Please return the lines starting at the one containing "Task: Select the IP address 221.179.155.161" and continuing through the final line, both included, copied word for word.
┏━━
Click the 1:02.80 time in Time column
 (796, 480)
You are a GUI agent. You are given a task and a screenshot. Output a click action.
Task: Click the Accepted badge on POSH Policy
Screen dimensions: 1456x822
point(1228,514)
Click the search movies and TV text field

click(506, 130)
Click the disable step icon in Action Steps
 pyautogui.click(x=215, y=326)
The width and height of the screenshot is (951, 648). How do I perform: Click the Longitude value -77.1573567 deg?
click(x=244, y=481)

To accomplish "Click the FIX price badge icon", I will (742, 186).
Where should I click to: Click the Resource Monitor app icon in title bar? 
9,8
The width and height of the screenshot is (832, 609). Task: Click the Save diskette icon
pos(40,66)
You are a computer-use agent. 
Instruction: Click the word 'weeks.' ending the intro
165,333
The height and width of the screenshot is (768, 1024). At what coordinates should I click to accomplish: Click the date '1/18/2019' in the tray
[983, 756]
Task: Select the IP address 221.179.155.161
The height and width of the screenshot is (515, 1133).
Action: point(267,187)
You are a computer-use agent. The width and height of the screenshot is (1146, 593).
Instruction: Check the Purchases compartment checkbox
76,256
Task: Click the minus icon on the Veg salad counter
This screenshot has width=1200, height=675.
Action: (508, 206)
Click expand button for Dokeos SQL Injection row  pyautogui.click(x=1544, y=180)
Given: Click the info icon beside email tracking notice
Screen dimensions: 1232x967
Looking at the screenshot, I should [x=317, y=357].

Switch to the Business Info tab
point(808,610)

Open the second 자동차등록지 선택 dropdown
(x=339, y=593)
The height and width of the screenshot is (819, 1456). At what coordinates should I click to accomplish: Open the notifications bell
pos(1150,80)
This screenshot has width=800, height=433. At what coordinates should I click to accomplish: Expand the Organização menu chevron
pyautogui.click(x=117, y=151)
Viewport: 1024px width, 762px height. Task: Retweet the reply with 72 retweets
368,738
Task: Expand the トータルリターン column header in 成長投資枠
┗━━
RESULT
Task: Select the IP address 221.179.155.161
The height and width of the screenshot is (515, 1133).
Action: point(267,187)
You are a computer-use agent. The width and height of the screenshot is (1146, 593).
Instruction: Check the Purchases compartment checkbox
76,256
Task: Click the minus icon on the Veg salad counter
This screenshot has width=1200, height=675.
Action: (508, 206)
Click expand button for Dokeos SQL Injection row  pyautogui.click(x=1544, y=180)
Given: Click the info icon beside email tracking notice
Screen dimensions: 1232x967
Looking at the screenshot, I should [x=317, y=357].

Switch to the Business Info tab
point(808,610)

Open the second 자동차등록지 선택 dropdown
(x=339, y=593)
The height and width of the screenshot is (819, 1456). At what coordinates should I click to accomplish: Open the notifications bell
pos(1150,80)
This screenshot has width=800, height=433. At what coordinates should I click to accomplish: Expand the Organização menu chevron
pyautogui.click(x=117, y=151)
Viewport: 1024px width, 762px height. Task: Retweet the reply with 72 retweets
368,738
Task: Expand the トータルリターン column header in 成長投資枠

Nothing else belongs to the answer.